Ideally, we would love to get a loan somewhere for €30k in order to repay all outstanding loans and only have one monthly repayment for the loans combined. Currently we pay out approx €1kper month on loans. 

i have checked loan calculators on various websites and a €30k loan repayment is approx €20 more each fortnight then our current credit union repayment. Taking into account what we are already paying out it is well within our means to pay that additional money especially as we will be saving so much. The issue however is that because our mortgage shows arrears at present obviously our credit report is quite bad. I have applied for a loan via my bank however this was denied citing my credit report. 

Ideally we would like to contact our local credit union and see if it is possible to combine our accounts and apply for a loan for €30k (which will include the €7k I owe integrated into it), however I'm quite hesitant as I don't think they will agree with our credit history as bad as it is. Financially it makes sense for us to be able to do this, we have a good history with our credit union, all loans have always been paid back in full by direct debit and my husbands last loan was cleared early. 

However as they now run credit checks they will see the credit report and will look unfavourably. We are both in full time permanent secure employment with a monthly income of €4k. Apart from the above loans our only other outgoing is our mortgage of €890 per month and two growing children. 

Also, We don't go out, we don't smoke/drink, we don't go on holidays, our car is 15years old and also badly badly needs to be replaced as its falling apart and is vital for my husbands job. Any advise anyone can give would be very much appreciated on what the best solution may be to our current predicament.
Thank you so much


----------



## Branz (14 Jul 2014)

Any chance of editing this to break it up into paragraphs pls?


----------



## mamsworld (14 Jul 2014)

Is this any better? Thanks


----------



## Gerry Canning (15 Jul 2014)

Mamsworld; 


1. Do not use the word arrears as it sounds like you were trouble, use the words (problem for a time due to husbands redundancy.)
2. Twix you and hubby you have successfully had circa k17 from CU.
3. In spite of redundancy, you maintained all CU payments and now have surplus in husbands ac.
4. Tell Cu you are scrapping the credit card as it is a very dear K10 . 

From what you say :
Your ICB (credit bureau) will show ONLY, that you could  for a time NOT make payments when due, at no time have you seriously defaulted and have successfully managed to get Bank on track, notwithstanding redundancy

Suggest go to CU ; fully explain todays situation.
a. Show salary slips.
b. Show Bank now have capitalized arrears.
c. Show good repayment monhly capacity ie cc400+ Cu loan 230 + Cu saving 300 = 930 per month.
d. Tell them you are cutting Credit Card.

Means you can afford k30 @ 9% over 48 mths @ 747 permonth.
Means you can afford K30 @9% over  54 mths @ 678 per mth.

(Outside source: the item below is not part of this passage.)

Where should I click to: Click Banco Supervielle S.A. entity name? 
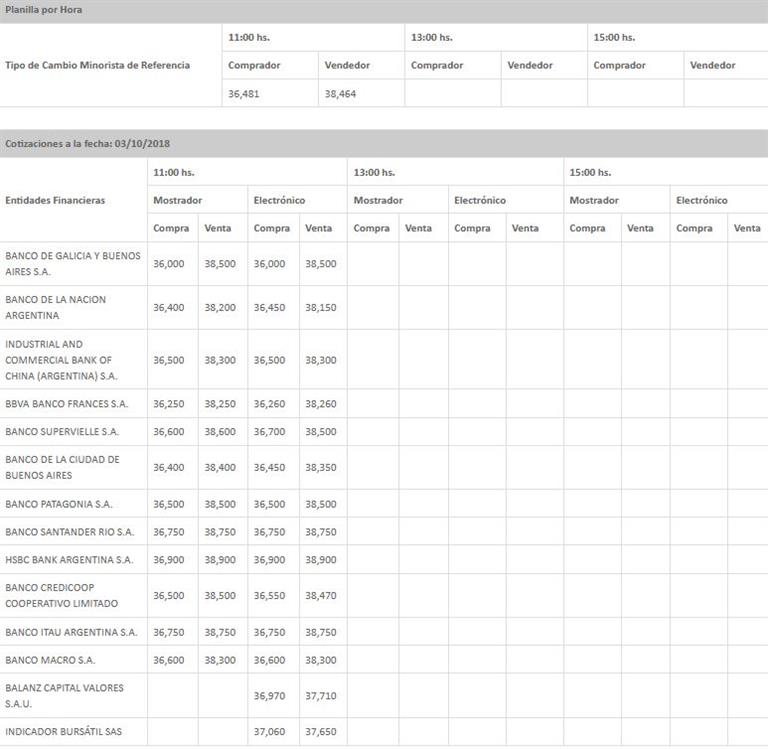(62, 432)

From what you say ,you can present a reasonable good case to Cu.
Even if declined first time , ask to have board review.
...........................
If not successful with Cu ,try to get Cu,s refusal in writing,then  get onto CC company and ask to suspend ac and suspend interest and agree to continue repaying 200 per mth to sort ac.Credit card debt is far too dear to keep.
...........
Keep (if possible) paying the 300 per mth into husbands ac , as you may need that buffer for a car ( it may well be Cu will in future give you a car loan even if declined for the k30)

Hope this view makes sense.


----------



## mamsworld (15 Jul 2014)

Thanks Gerry this is in line with what we had been thinking, I'm going to call in on my next day off and suggest this, hopefully something can be worked out.


----------